It May Be Time to Think About Buying a House
I saw the piece over the weekend in the NYTimes but hadn't gotten around to reading it until today. It's been their most read article for nearly a week now so I thought I'd give it a skim. An important and true opening 'graph:
Five or 10 years from now, when the financial crisis has ended and housing prices are up smartly once more, we will look in the rearview mirror and realize that we missed a golden age for first-time home buyers.
But when is the right time? At least around Chicagoland, unless you can get a steal, I'd wait 6 months before buying anything. My view is that surely until the new administration comes into office things will remain dour. Then, I'm expecting Obama to make a big economic push right away but it will still take 2-4 months from legislative passage until that stimulus gets into the real economy. With greater confidence, I don't think you lose much by waiting until spring 2010.
As is always the case with real estate, much depends on location.
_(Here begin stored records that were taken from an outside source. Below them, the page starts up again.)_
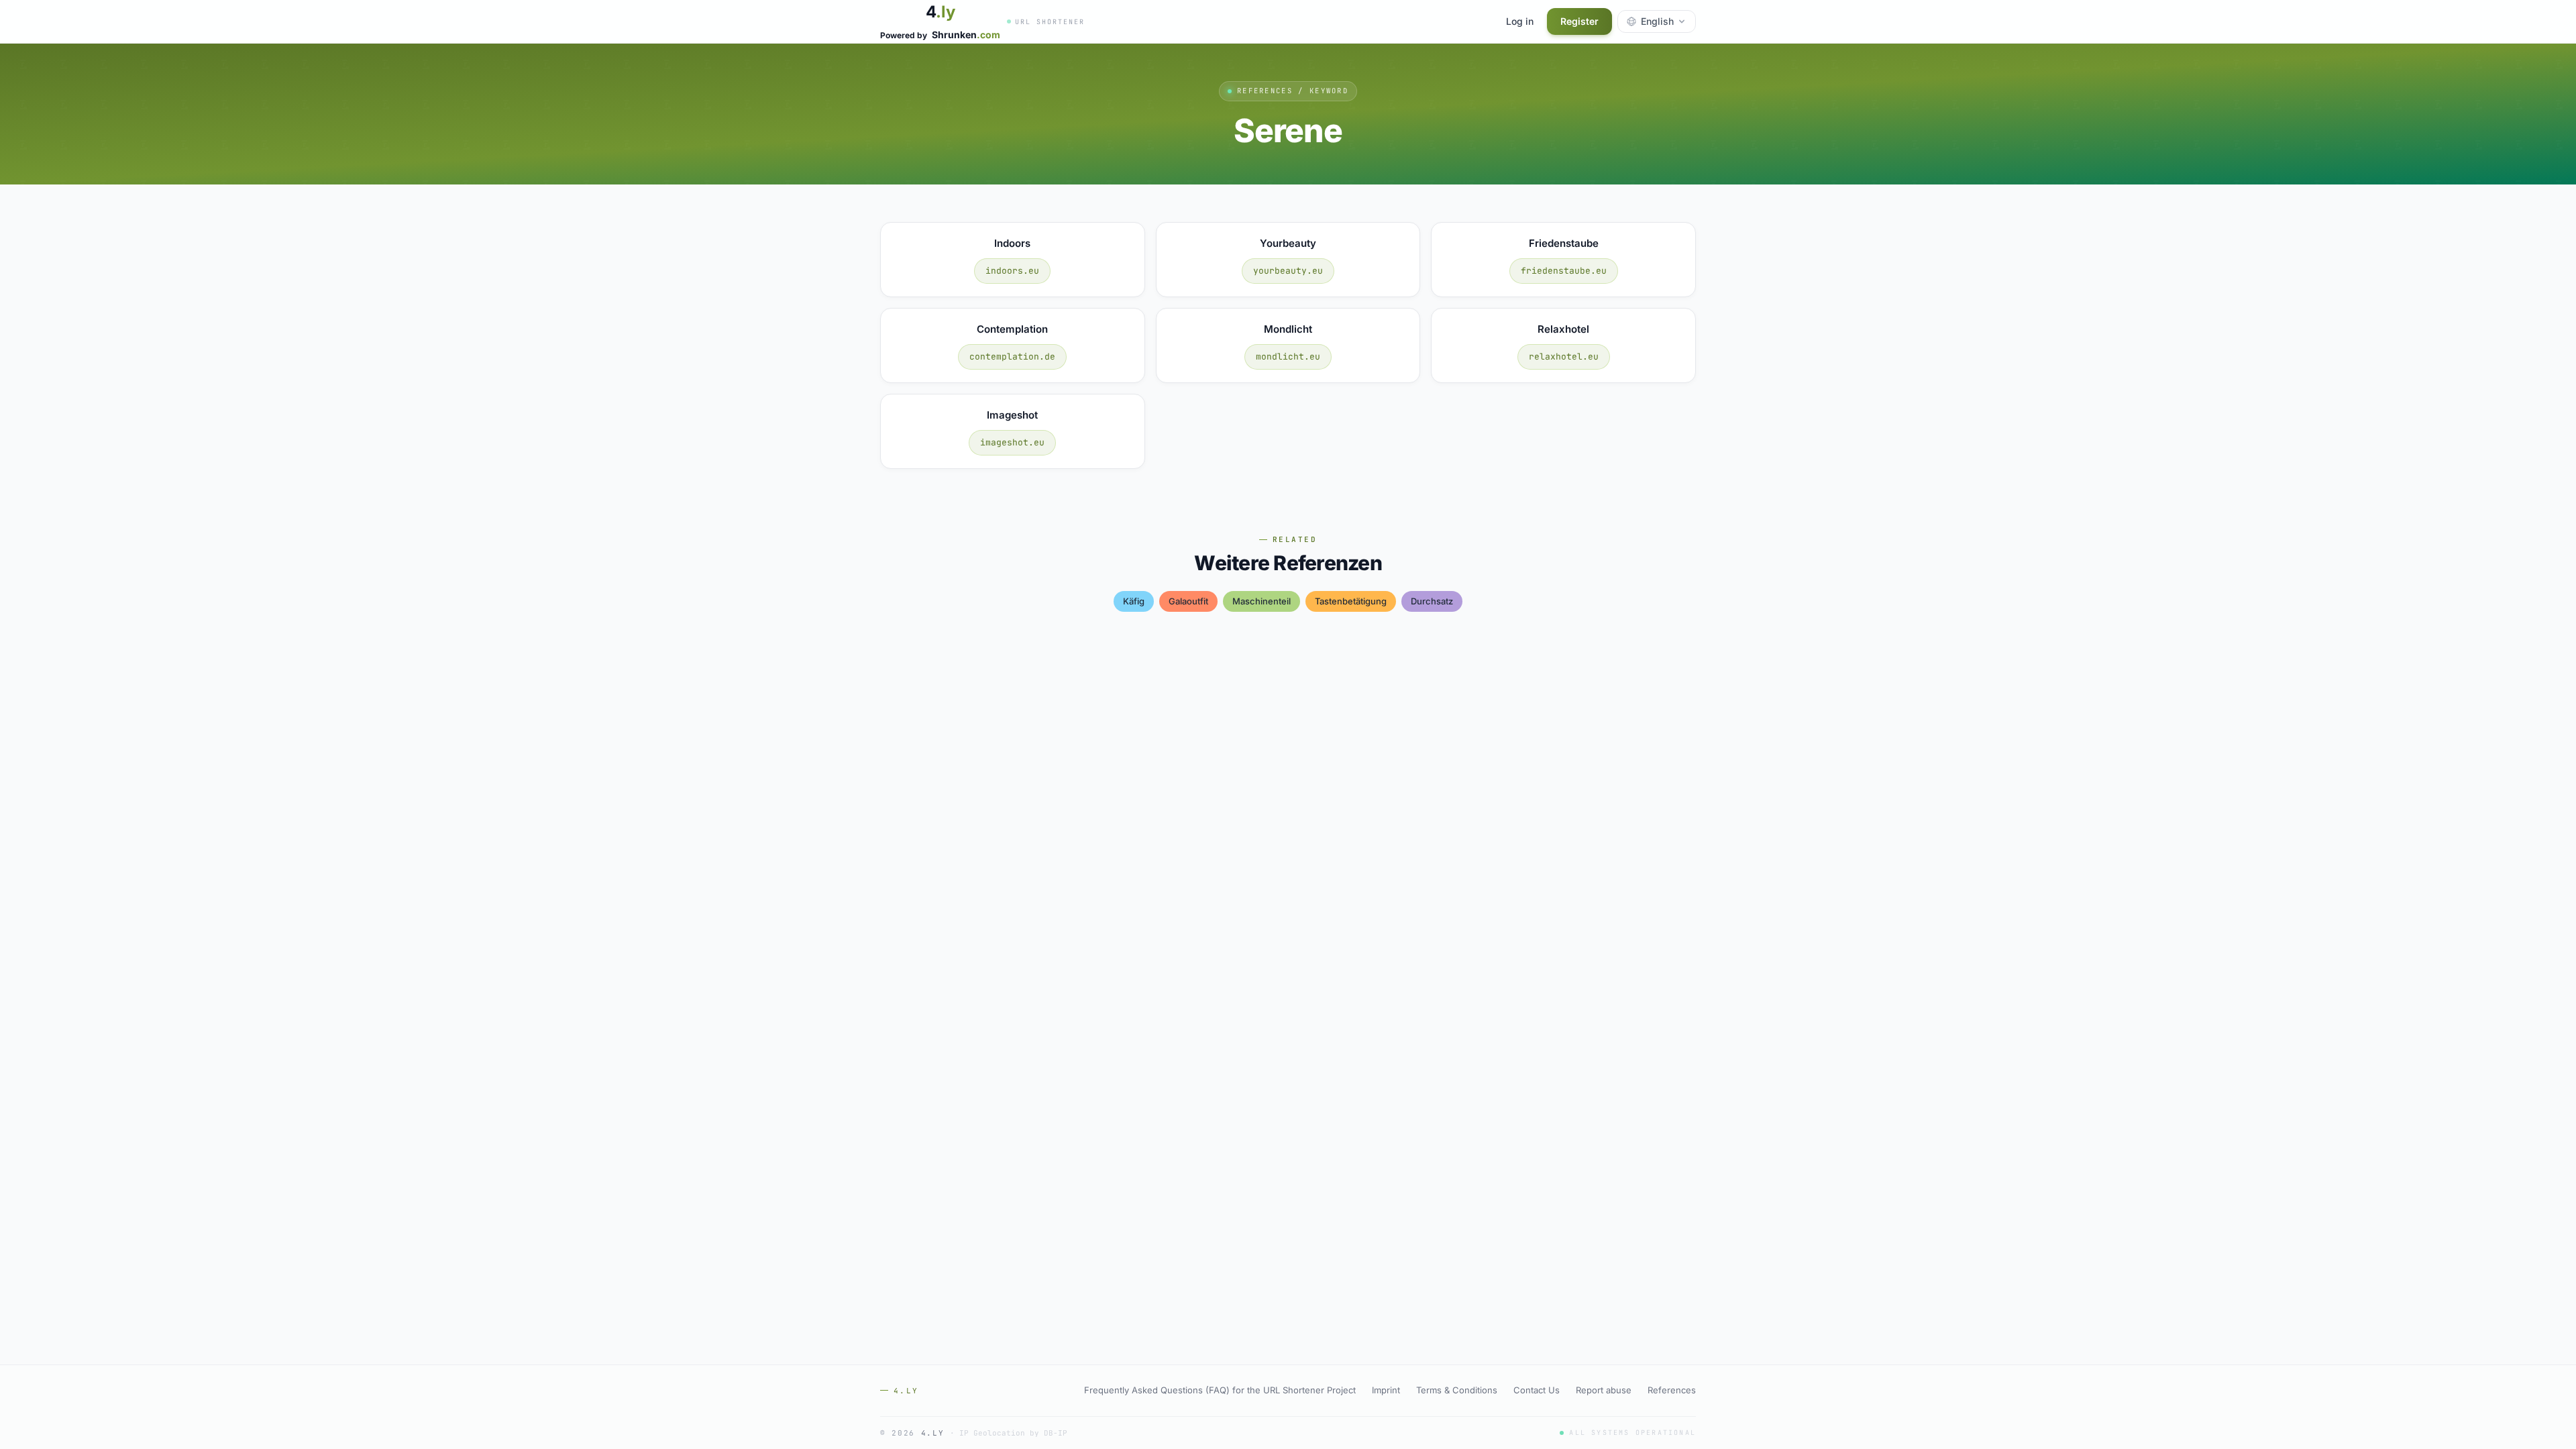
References (1672, 1390)
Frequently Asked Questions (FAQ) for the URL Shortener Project (1220, 1390)
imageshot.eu (1012, 442)
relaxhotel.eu (1564, 356)
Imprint (1386, 1390)
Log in (1520, 21)
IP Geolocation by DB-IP (1013, 1433)
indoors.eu (1012, 270)
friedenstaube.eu (1564, 270)
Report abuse (1603, 1390)
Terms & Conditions (1456, 1390)
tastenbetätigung (1351, 601)
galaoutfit (1188, 601)
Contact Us (1536, 1390)
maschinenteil (1261, 601)
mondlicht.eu (1288, 356)
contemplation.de (1012, 356)
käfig (1133, 601)
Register (1579, 21)
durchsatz (1432, 601)
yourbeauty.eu (1288, 270)
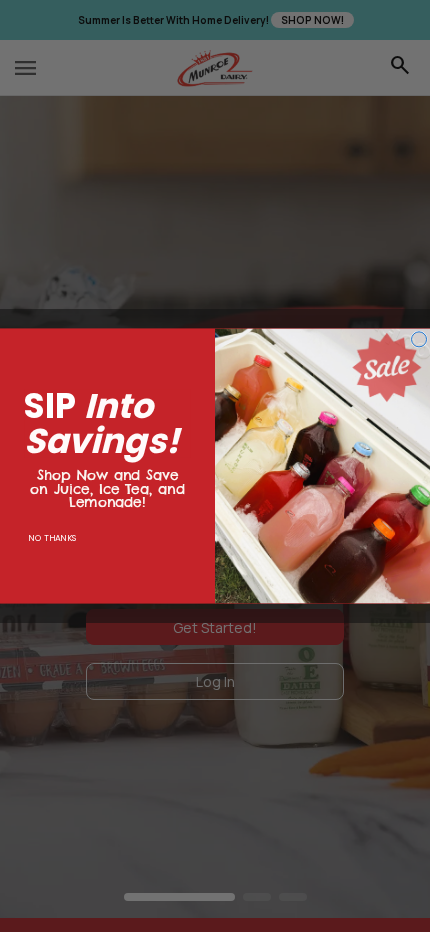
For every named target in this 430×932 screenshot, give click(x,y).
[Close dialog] (419, 339)
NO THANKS (52, 538)
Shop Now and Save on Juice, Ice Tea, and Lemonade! (107, 480)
One study, “The Changing Prospects for Building Home Equity,” tries to predict where today’s first-time buyers in the 100 biggest metropolitan areas may actually have less home equity by 2012 as a result of continued price declines.
How should you proceed if you're planning to buy a home in the next 1-2 years?
Still, for anyone feeling the urge to buy, a number of practical considerations have changed in the last year or two. The basics are back, like spending no more than 28 percent of your pretax income on mortgage payments, taxes and insurance. Even if a lender does not hold you to this when you go in for preapproval, you should hold yourself to it.
You will also want to start now on any project to improve your credit score because it may take several months to get it above the 720 level that qualifies you for many of the best mortgage rates.
John Ulzheimer, president of consumer education for credit.com, a consumer credit information and application site, suggests starting to pay down and put away credit cards months before you apply for a loan. That is because the credit scoring system could penalize you if you use a lot of credit each month, even if you always pay in full. Also, check your three credit reports (it’s free) at annualcreditreport.com and dispute errors.While no one can easily predict the likelihood of losing a job, Friday’s startling unemployment figures suggest the need for caution if you think you might be vulnerable.
Remember the tax credit and it's expiration date.
Also, if you wait after June 30, you will miss out on a $7,500 federal tax credit for income-eligible first-time home buyers that works like an interest-free loan.